Billing insurance and Medicare for time and medical complexity for integrative medicine consults results in meager reimbursements; it only works if the institution in which your program is housed subsidizes your program indefinitely.
If you’re a healer in private practice, in rural America, with low overhead and unambitious retirement plans, the economics can work. They do not work within high overhead hospital and health systems settings.
As for the situation with the academic integrative medicine clinic leader I spoke with, the math is straightforward: though revenue is generated from interdisciplinary practitioners and other provided services, the more patients seen by his physicians, the lower the net revenues, because there is an average monetary loss on overall patient load.
Shortly after our discussion, I learned about the closing of two leading academic-based integrative medicine programs. The Phoenix-based University of Arizona Integrative Health Center (AIHC), and Beth Israel’s 16-year-old Continuum Center for Health and Healing (CIHH).
Both programs seem to have fallen victim to the merging of large health systems. Though I do not know the exact reasons these programs were eliminated, I venture to guess it was purely economic.
Prior to mergers and acquisitions, analysts identify areas of cost-savings and economies of scale.
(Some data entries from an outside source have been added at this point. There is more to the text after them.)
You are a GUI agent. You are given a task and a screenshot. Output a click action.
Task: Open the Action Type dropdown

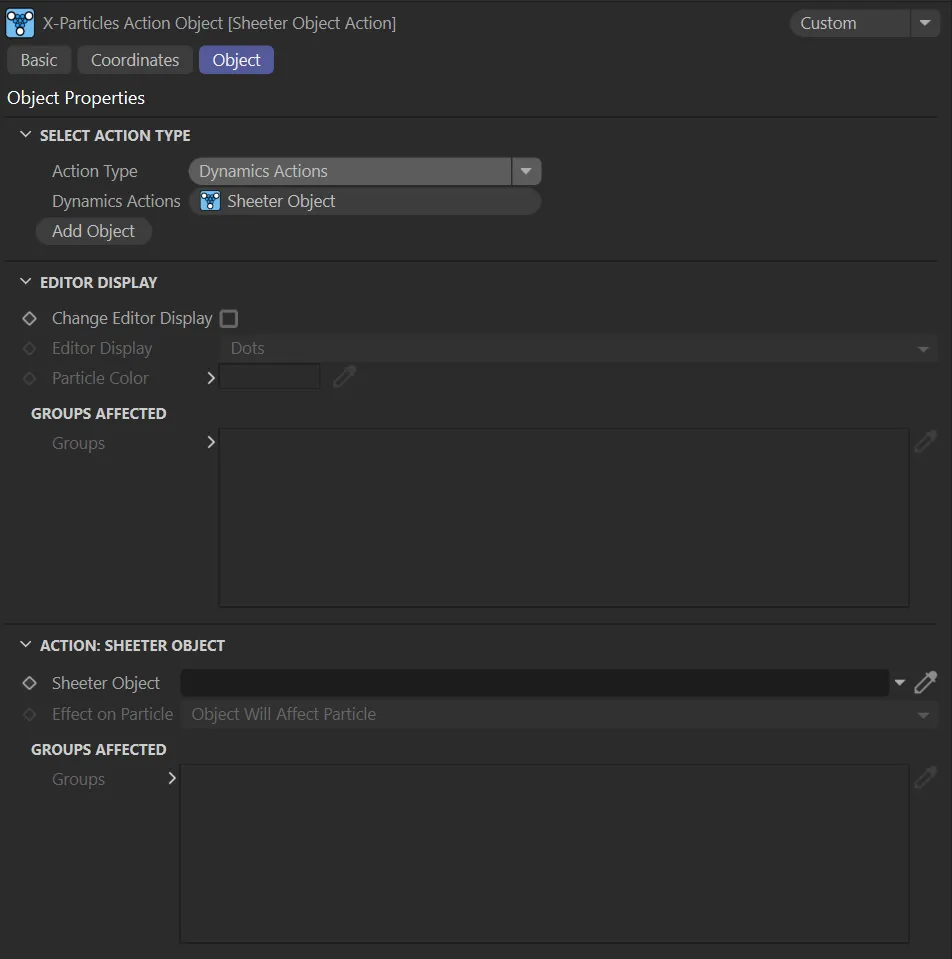click(x=526, y=171)
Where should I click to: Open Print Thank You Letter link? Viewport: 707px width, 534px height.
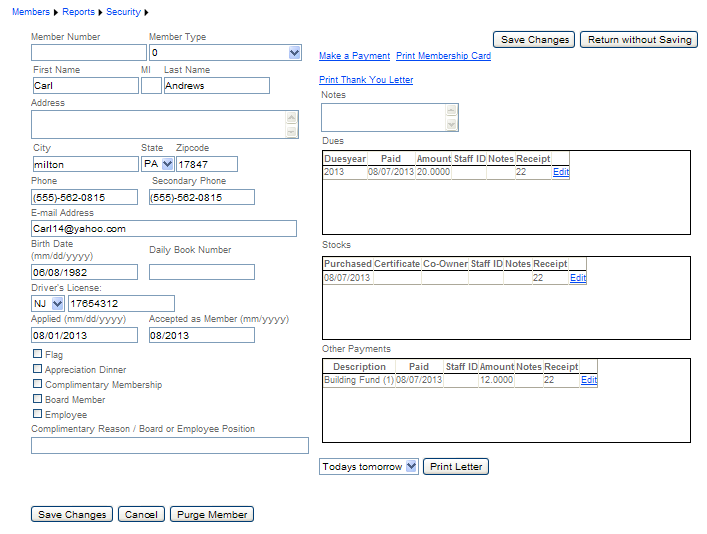(366, 80)
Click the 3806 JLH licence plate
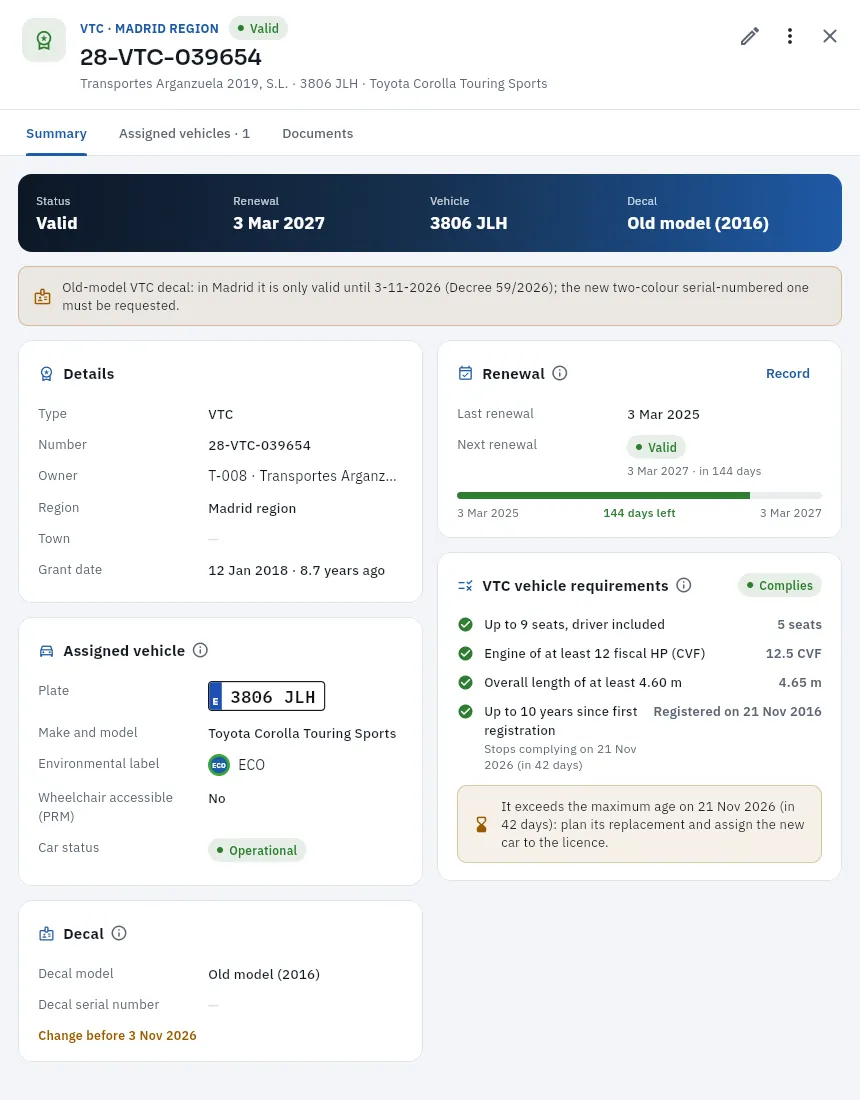 tap(267, 696)
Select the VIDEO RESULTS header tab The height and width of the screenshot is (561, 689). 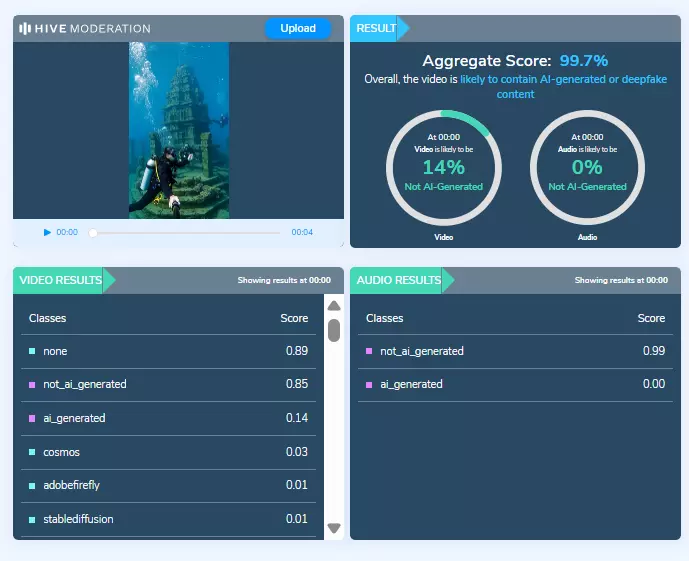61,280
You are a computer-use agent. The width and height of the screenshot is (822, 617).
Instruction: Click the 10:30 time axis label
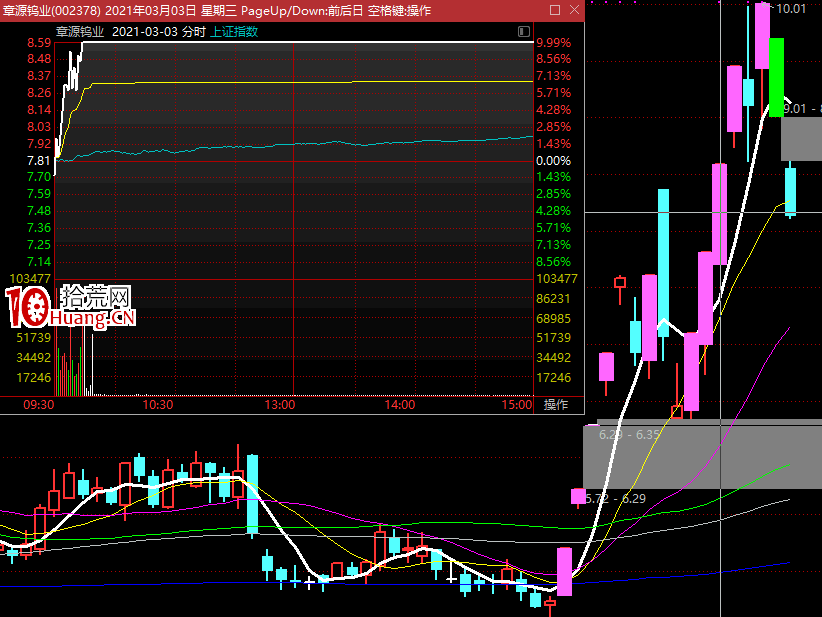(158, 405)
The University of Arizona’s medical school and clinical operations have been combined under the $7B Banner Health organization, while CIHH fell under the new management of $3.5B Mount Sinai Health System.
A more troubling aspect of these closings is the AICH’s program with Maricopa County, announced with great fanfare in 2011. From the press release:
“The Phoenix Integrative Primary Care Clinic, as part of the UA College of Medicine-Phoenix, will allow AzCIM to study the health- and cost-effectiveness of integrative versus conventional medicine in Maricopa County’s 13,000 employee system. Medical outcomes will be compared between the patients receiving conventional medical care and those receiving integrative care.”
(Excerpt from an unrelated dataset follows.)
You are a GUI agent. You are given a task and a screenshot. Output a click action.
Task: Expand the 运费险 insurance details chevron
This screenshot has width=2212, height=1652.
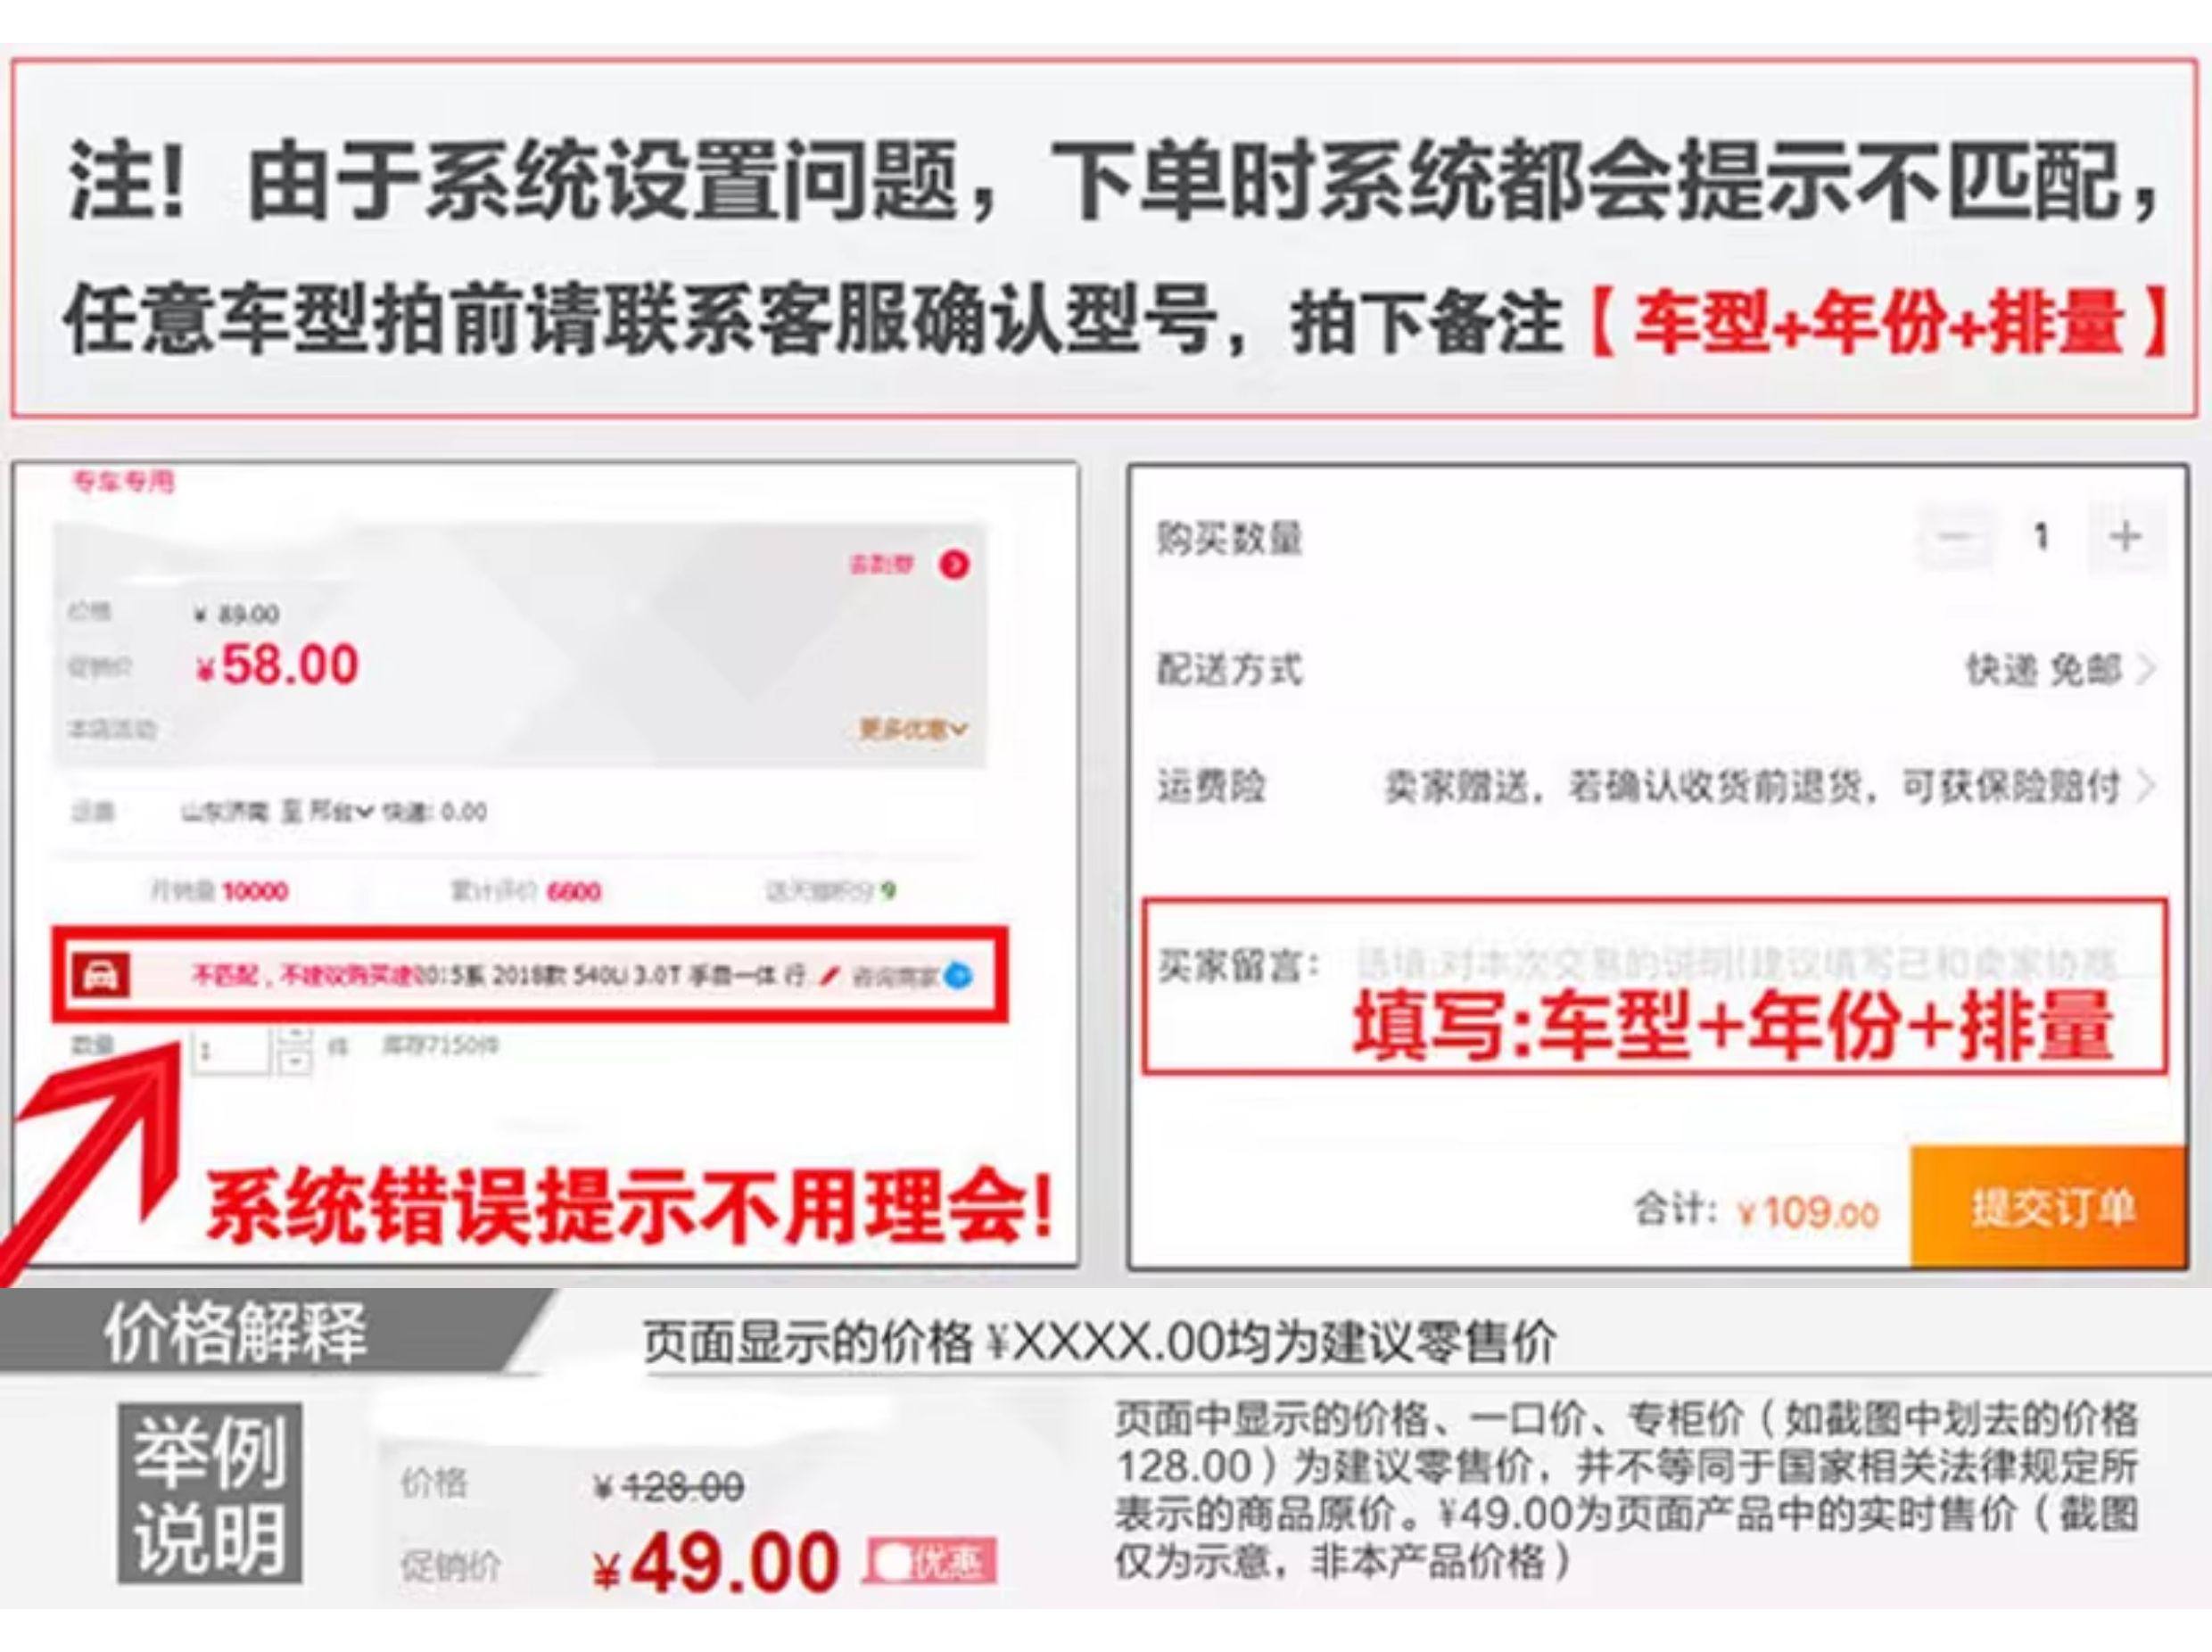(x=2144, y=787)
The study was called IMPACT for Integrative Medicine PrimAry Care Trial. The protocol for this comparative effectiveness study of the clinical and cost outcomes of an integrative primary care clinic model was impressive. (The results of this program are important to know, but were unavailable when this article was completed.)
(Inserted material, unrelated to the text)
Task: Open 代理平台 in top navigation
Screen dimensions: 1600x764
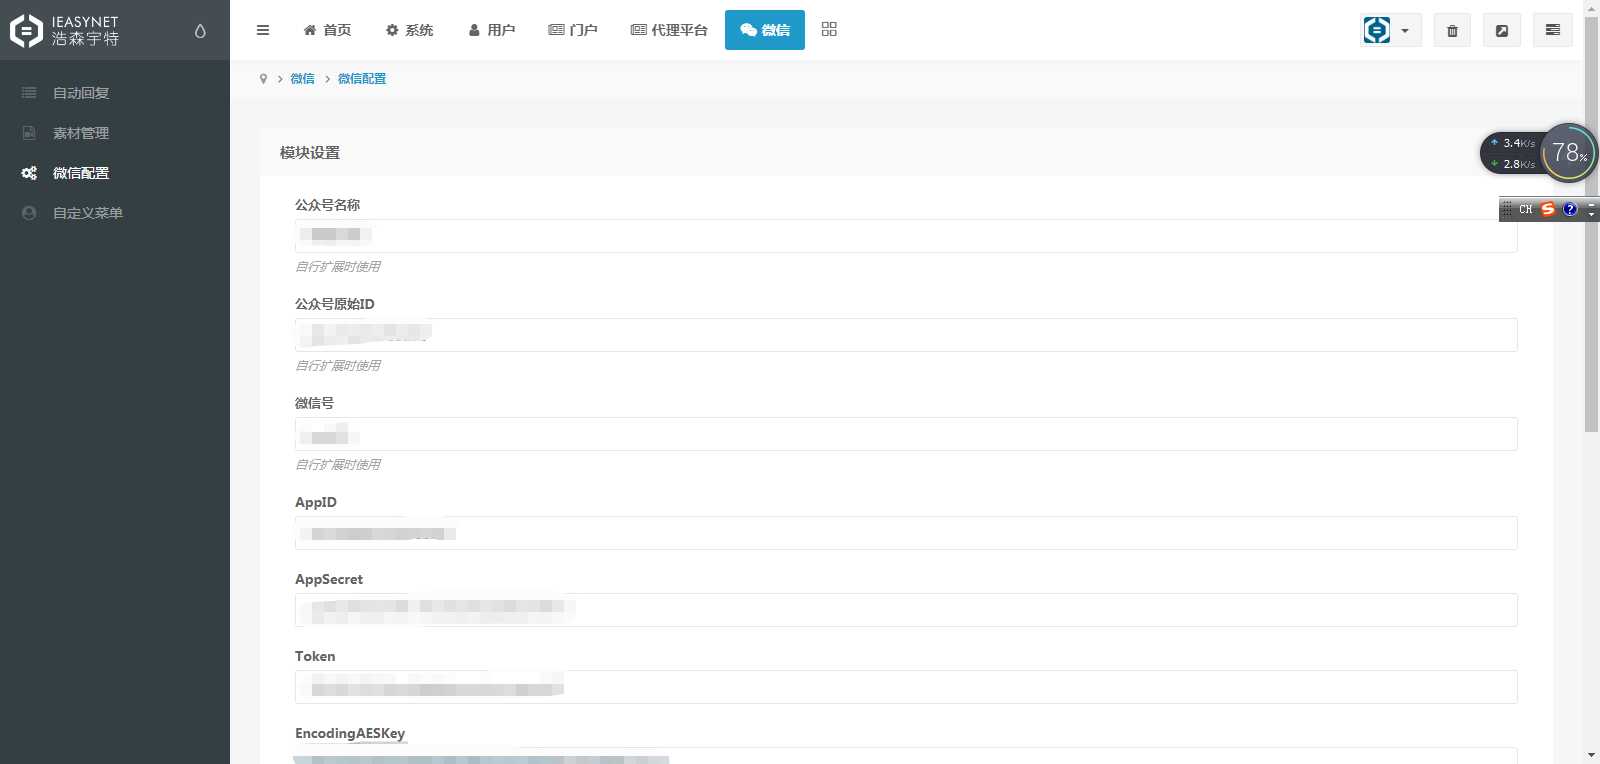Action: [x=669, y=30]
It’s important to note though, that the small flagship Tucson clinic run by the University of Arizona’s Center for Integrative Medicine (AzCIM), and founded by Dr. Andrew Weil, is still in operation.
Fear of the Unknown
We have a new Congress threatening to repeal, replace, and/or rebrand the Affordable Care Act—it contains more than 20 clauses pertaining to wellness and prevention—which could turn Medicare into a voucher system, and slash Medicaid.
In a recent post I wrote the following in describing the Rise of integrative health and medicine and the current political environment:
“Since politics have always affected the speed of adoption of new policies that serve the greater good of ‘population health’, it has never been more important to remain proactive and diligent in advancing our collective goals.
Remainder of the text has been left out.